The Hiawassee photographer’s dance pictures have appeared in The Atlanta Journal-Constitution, a variety of Gwinnett County publications and national dance magazines, among many other media outlets. Prints of Calmes’ most popular images will be for sale ($25), with part of the proceeds benefitting Gwinnett Ballet Theatre.
Calmes said he titled the show “Dance Magic” in honor of “those moments where a dancer summons a lifetime of training and applies it to an incredible feat of beauty, athleticism and art in front of my camera. My challenge is always to capture that magic for all to see and appreciate.”

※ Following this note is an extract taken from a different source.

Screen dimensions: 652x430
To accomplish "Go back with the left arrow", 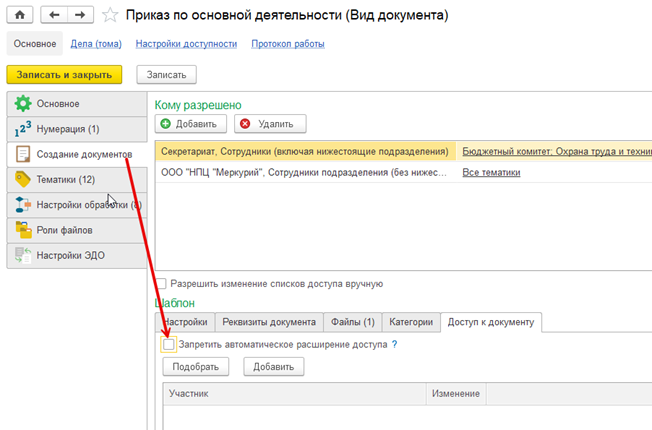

The show includes some images from Calmes’ third collection of dance photography, “Lines and Leaps,” which he self-published last year.
Metro Atlanta performers are well-represented in the exhibit, including Alessandra Ball, Nancy Casciano, Abigrace Diprima (who graces the cover) and Maggie Ellington, all of whom honed their art at Gwinnett Ballet Theatre, and Amanda Farris of Georgia Ballet.
Dance photography is Calmes’ retirement hobby, but one that he approaches with great passion. Trained as an architect, he became intrigued by photography while serving in Vietnam in the late 1960s and bought his first of many Canon cameras at the PX.
Calmes left architecture a decade after returning home, but continued shooting pictures throughout a varied business career.
He started taking photos of dancers, both in the studio and outdoors (against the Atlanta skyline, at an automobile junkyard, in fountains, etc.), in 2005 at the request of his wife, Holley Calmes, who works in freelance dance marketing. Knowing that dance companies have tight budgets, he frequently provides his services for free, sometimes even paying his models.
He brings a bit of his architect’s eye to the sessions, drawing stick figures typically in action poses. He and the dancers review his images on his laptop and try out new ideas on the spot.
“Every photo has a story behind it, ” Calmes said at the National Museum of Dance opening reception. “I approach my work as a collaboration between myself and the dancers, so there is always more to a photograph than just a pose.”
Suggested donation for the Saturday reception: $10 at the door. 1800 Macleod Drive, Lawrenceville. Information: 770-237-0046. View galleries of Calmes’ images at www.richardcalmes.com.